* [INSTRUCTIONS TO FOLLOW]
Copy out, verbatim, everything from the line containing "Task: Select the Untitled.ipynb notebook tab" down to the last of the lines below, both ends included.

* [ENTRIES SUPPLIED]
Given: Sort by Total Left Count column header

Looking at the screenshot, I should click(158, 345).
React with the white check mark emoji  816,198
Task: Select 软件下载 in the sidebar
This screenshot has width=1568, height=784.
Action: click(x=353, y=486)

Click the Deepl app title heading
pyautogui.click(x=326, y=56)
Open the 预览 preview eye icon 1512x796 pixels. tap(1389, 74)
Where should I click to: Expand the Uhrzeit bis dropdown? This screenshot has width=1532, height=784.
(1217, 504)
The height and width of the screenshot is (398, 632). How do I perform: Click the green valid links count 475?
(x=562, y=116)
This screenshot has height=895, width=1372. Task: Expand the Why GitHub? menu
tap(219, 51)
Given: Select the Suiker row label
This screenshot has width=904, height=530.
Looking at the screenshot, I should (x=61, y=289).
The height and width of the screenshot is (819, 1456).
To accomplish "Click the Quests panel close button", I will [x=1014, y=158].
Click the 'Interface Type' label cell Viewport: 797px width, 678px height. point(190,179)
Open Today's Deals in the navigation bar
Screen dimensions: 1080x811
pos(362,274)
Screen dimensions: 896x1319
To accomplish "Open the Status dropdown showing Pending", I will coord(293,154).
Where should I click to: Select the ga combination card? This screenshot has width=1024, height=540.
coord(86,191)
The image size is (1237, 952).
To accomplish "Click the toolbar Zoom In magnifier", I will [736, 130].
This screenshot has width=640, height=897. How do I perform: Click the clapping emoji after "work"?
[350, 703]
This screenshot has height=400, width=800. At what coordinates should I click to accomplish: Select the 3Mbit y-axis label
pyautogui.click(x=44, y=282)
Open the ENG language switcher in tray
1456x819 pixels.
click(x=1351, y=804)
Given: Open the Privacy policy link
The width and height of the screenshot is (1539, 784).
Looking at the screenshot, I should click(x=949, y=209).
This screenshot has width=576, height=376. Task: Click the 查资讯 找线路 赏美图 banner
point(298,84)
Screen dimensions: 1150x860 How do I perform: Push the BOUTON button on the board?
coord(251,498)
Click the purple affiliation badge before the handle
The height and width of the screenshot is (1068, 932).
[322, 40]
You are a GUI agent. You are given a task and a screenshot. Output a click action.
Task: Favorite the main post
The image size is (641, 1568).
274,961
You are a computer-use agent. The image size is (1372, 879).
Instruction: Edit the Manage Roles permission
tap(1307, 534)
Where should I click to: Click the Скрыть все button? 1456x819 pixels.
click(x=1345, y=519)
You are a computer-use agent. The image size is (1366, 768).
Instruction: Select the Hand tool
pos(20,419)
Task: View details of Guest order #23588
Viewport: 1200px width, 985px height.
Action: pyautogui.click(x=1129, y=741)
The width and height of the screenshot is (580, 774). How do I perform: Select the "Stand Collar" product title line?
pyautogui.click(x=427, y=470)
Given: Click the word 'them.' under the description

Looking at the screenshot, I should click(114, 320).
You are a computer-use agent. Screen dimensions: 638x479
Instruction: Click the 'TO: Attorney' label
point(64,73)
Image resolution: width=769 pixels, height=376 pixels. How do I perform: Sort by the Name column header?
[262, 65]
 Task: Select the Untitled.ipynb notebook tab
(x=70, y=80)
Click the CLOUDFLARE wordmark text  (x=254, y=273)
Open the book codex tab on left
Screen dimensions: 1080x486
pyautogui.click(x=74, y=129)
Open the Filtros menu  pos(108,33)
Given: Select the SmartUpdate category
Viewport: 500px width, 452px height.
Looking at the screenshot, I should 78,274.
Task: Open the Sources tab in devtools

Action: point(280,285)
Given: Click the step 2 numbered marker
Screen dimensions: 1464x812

* [SOLVED PROBLEM]
 Task: Select the Untitled.ipynb notebook tab
(x=70, y=80)
Click the CLOUDFLARE wordmark text  (x=254, y=273)
Open the book codex tab on left
Screen dimensions: 1080x486
pyautogui.click(x=74, y=129)
Open the Filtros menu  pos(108,33)
Given: Select the SmartUpdate category
Viewport: 500px width, 452px height.
Looking at the screenshot, I should 78,274.
Task: Open the Sources tab in devtools

Action: point(280,285)
Given: Click the step 2 numbered marker
Screen dimensions: 1464x812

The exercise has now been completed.